Problem Statement of Find a Safe Walk Through a Grid

You are given an m x n binary matrix grid and an integer health.
You start on the upper-left corner (0, 0) and would like to get to the lower-right corner (m – 1, n – 1).
You can move up, down, left, or right from one cell to another adjacent cell as long as your health remains positive.
Cells (i, j) with grid[i][j] = 1 are considered unsafe and reduce your health by 1.
Return true if you can reach the final cell with a health value of 1 or more, and false otherwise.

Example 1:

Input: grid = [[0,1,0,0,0],[0,1,0,1,0],[0,0,0,1,0]], health = 1
Output: true
Explanation:
The final cell can be reached safely by walking along the gray cells below.

Example 2:

Input: grid = [[0,1,1,0,0,0],[1,0,1,0,0,0],[0,1,1,1,0,1],[0,0,1,0,1,0]], health = 3
Output: false
Explanation:
A minimum of 4 health points is needed to reach the final cell safely.

Example 3:

Input: grid = [[1,1,1],[1,0,1],[1,1,1]], health = 5
Output: true
Explanation:
The final cell can be reached safely by walking along the gray cells below.
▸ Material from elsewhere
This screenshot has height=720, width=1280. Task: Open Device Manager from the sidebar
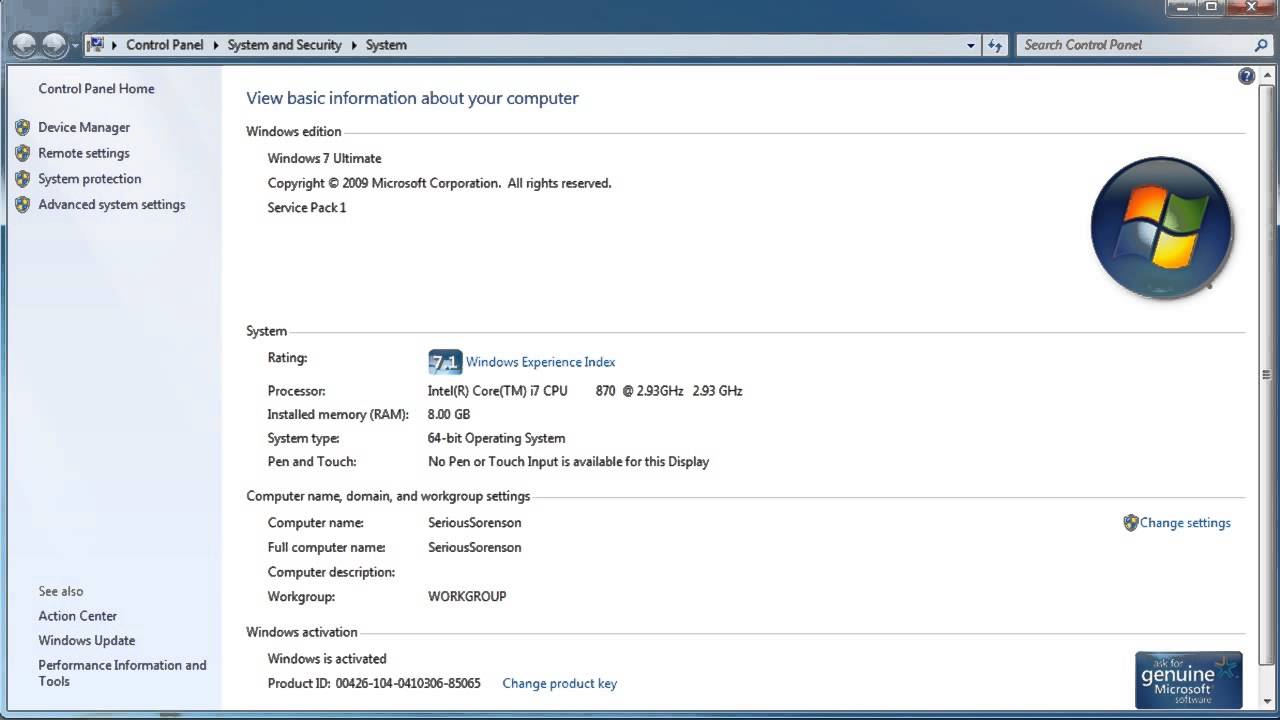(84, 127)
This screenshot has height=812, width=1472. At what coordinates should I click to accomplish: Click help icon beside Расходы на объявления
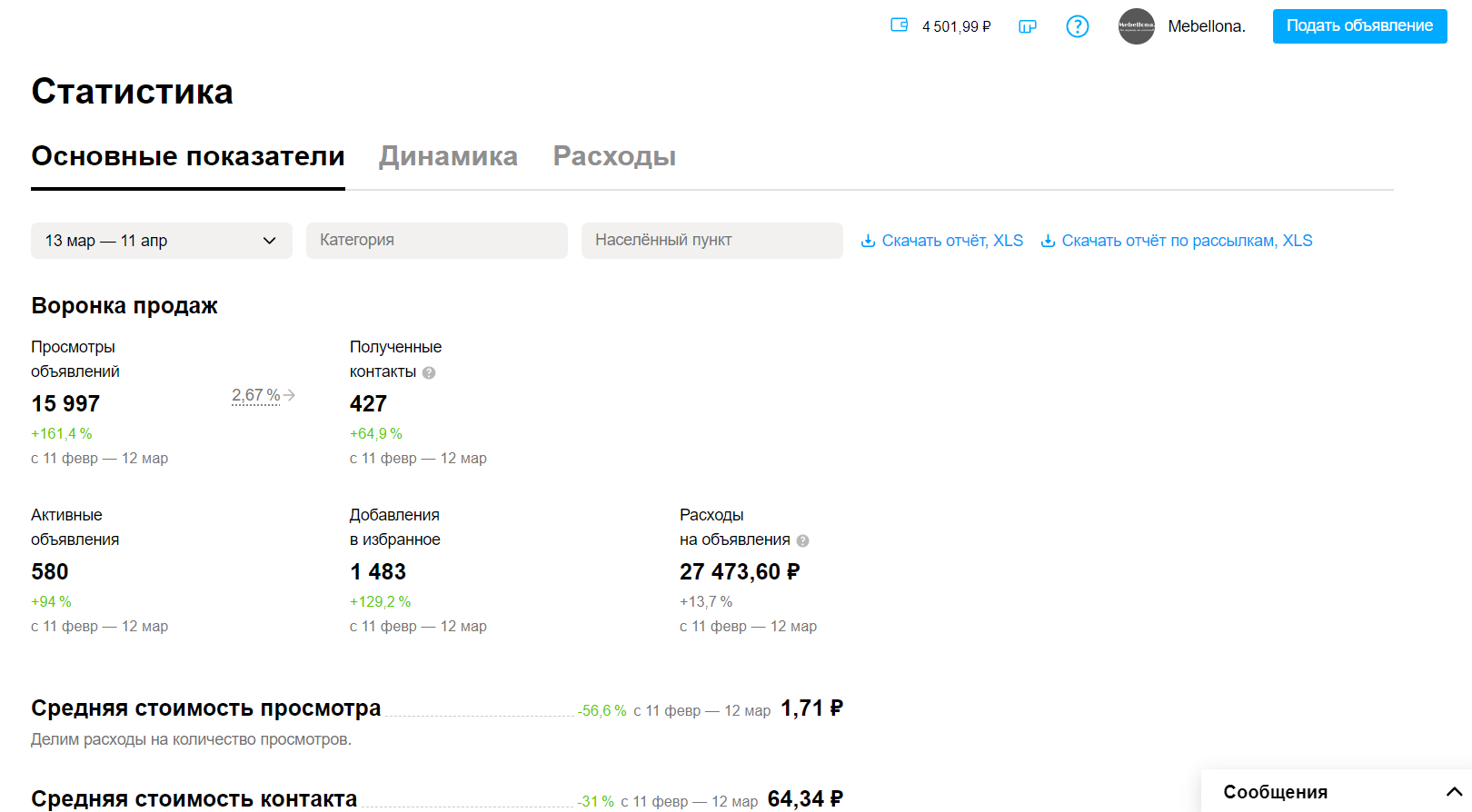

Any path that does not go through the cell (1, 1) is unsafe since your health will drop to 0 when reaching the final cell.

Constraints:

m == grid.length
n == grid[i].length
1 <= m, n <= 50
2 <= m * n
1 <= health <= m + n
grid[i][j] is either 0 or 1.

Complexity Analysis

• Time Complexity: O(mn \cdot \texttt{health})
• Space Complexity: O(mn \cdot \texttt{health})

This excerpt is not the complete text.